Alan Clark of OpenStack describes how the OpenStack open source IaaS provides a solution for big data in the cloud and how it can offer an attractive Hadoop deployment strategy.
We’ve all seen statistics demonstrating the amount of data being generated and gathered daily with average amounts in the Petabyte and Exabyte range. Processing such large amounts of data is what Big Data is built to do. It’s no wonder that the industry has become so large with the amount of data and the potential business around it.
While there are multiple solution sets targeting big data analytics, we have traditionally focused on maximizing dedicated hardware and large processing power. As of recent there is a fast growing convergence of Big Data and cloud, particularly where the data sets are unstructured with simple data models — an area of specific focus for the Apache Hadoop technology.
Convergence of Big Data and Cloud with OpenStack
The mission of OpenStack is to produce a ubiquitous open source cloud platform that will meet the needs of public and private cloud providers. OpenStack is about Infrastructure-as-a-Service (IaaS), an open source project, community and ecosystem that has dramatically grown to over the past five years. Today the project hosts over 27,000 individual members, 2,000 contributors and 500 supporting companies. The number of components has grown from the original two to over 25 today.
These statistics convey the significance of open source and the transformation of the cloud over time. Users within the open source project can see the power of open source and appreciate its ability to embrace new ideas and market needs including the convergence of Big Data on cloud.
While this transformation is taking place, it is important to note that OpenStack is not recreating Hadoop or any of the other Big Data technologies. The OpenStack effort was created to facilitate the care and management of Big Data within the IaaS infrastructure; sometimes called Analytics-as-a-Service.
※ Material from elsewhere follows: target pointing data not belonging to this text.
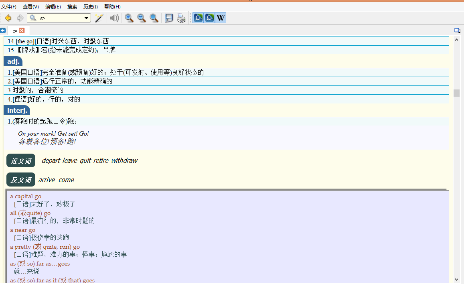Reset zoom to normal size

pyautogui.click(x=154, y=18)
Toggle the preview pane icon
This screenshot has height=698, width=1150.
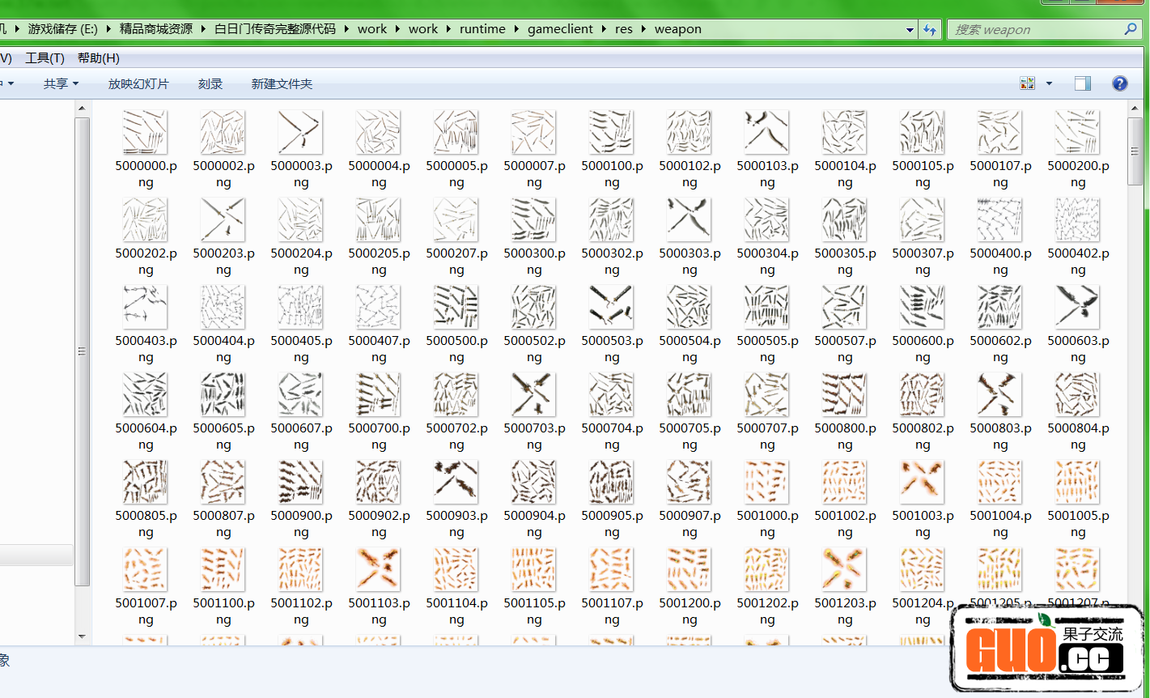click(1082, 83)
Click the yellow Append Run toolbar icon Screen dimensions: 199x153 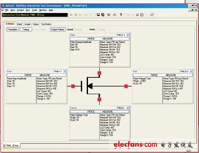point(80,15)
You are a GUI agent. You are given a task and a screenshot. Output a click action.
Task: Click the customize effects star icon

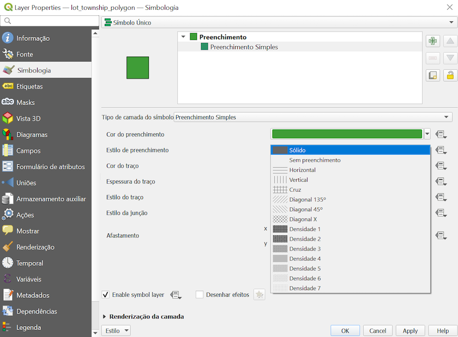[260, 294]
The technology effort within OpenStack is code named Sahara and was created to provision, launch and manage Hadoop clusters on top of OpenStack, making it simple to deploy and manage Big Data infrastructure and tools.
Where Big Data has traditionally opted for dedicated hardware, what is driving it to the cloud? Cloud espouses dynamic workloads, multi-tenancy and the sharing of resources. The clue is in the growth and expansion of analytics ideas and data based solutions, for example the expansion into real time on-demand analysis and response. A great example of this would be the consumer shopping experience demonstrating need for real time on-demand analysis.
Retail establishments have traditionally used Big Data to predict retail trends by combining customer histories with current web browsing patterns and social media responses, thereby leveraging this data to target customer segments and prepare for customer demand. Such analysis is on going, and is predictable in scale, size and duration. Traditionally, workloads have been considered of low benefit for deployment within a cloud.
However, it is very evident that the customer shopping experience is changing. Not only are retailers looking to actively interact with enhanced intelligence; they are looking for immediate and personalized privileges and services. Such relationships evolve beyond a simple purchasing experience to active engagement throughout the life of the product. For example, in this day and age, a consumer doesn’t just buy a regular watch anymore; the watch now tells them when and where to eat based on a geographical location. A myriad of devices and even your shoes can record how many steps have been taken. Heart rates can be recorded and analyzed giving the consumer real-time health analysis.
Providing real-time services is the perfect fit for cloud, including real-time analytics needed for quick elasticity, rapid service deployment and agility. As businesses discover the potential of an enhanced customer relationship, ideas and innovative methods for that relationship drive business growth. Yet the services for this growth profile are different than traditional analytics. Real-time analysis and storage vary over time and location. In other words, these types of services need to be elastic to rapidly respond to changing workload demands over time.
Yet today’s businesses maintain a need for technical efficiency to control cost, risk and security. Cloud has proven to be the most viable answer, providing businesses the agility and elasticity they are looking for while also providing centralized control and stability.